Give the rows starting at the beginning and ending at the line containing "Viewport: 1568px width, 731px height. 119,100" as a two-column CSV with the headers task and answer. Put one line per task, with its text and its answer each in a single quoted field and line breaks replaced by spaces.
────
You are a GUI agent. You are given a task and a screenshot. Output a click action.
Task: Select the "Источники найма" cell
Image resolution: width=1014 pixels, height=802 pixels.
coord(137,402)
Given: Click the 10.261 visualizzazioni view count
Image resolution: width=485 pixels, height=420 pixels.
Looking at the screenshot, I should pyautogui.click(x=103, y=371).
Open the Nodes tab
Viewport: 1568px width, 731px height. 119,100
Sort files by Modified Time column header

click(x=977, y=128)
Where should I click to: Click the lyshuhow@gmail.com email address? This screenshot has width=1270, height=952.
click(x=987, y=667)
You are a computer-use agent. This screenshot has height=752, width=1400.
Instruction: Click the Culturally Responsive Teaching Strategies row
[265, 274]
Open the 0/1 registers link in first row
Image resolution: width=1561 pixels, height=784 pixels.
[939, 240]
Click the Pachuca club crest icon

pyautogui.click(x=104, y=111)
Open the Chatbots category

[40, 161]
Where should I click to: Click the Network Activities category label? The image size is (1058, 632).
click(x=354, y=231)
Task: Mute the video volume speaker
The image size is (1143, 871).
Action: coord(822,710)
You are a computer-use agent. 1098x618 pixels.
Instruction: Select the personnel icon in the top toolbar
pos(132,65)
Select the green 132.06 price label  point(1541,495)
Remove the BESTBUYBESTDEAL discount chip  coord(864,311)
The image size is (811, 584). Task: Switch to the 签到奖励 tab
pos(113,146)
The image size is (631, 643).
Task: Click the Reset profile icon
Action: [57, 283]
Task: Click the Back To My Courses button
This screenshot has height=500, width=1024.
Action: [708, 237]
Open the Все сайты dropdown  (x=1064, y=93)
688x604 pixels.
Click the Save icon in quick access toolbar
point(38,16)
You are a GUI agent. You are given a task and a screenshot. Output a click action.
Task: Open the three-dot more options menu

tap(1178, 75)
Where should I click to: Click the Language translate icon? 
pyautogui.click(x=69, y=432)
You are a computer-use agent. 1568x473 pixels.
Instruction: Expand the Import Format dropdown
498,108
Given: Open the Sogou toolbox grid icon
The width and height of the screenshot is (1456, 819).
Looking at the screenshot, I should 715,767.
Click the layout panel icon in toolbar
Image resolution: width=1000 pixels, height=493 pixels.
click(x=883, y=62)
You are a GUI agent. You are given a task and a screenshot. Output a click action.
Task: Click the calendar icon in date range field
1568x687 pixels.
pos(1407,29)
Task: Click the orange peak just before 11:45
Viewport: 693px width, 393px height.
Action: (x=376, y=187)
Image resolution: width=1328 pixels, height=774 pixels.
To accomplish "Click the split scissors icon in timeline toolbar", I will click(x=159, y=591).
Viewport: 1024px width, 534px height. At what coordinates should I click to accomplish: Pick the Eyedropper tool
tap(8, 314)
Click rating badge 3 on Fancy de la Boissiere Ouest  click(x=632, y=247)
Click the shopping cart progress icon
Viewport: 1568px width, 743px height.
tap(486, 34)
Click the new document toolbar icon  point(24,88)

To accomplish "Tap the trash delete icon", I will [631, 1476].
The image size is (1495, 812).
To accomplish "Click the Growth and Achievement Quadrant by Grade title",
────
OUTPUT FOR THIS EXERCISE:
task,answer
"You are a GUI agent. You are given a task and a screenshot. Output a click action. Task: Select the ""Источники найма"" cell Image resolution: width=1014 pixels, height=802 pixels.","coord(137,402)"
"Given: Click the 10.261 visualizzazioni view count Image resolution: width=485 pixels, height=420 pixels.","Looking at the screenshot, I should pyautogui.click(x=103, y=371)."
"Open the Nodes tab","Viewport: 1568px width, 731px height. 119,100"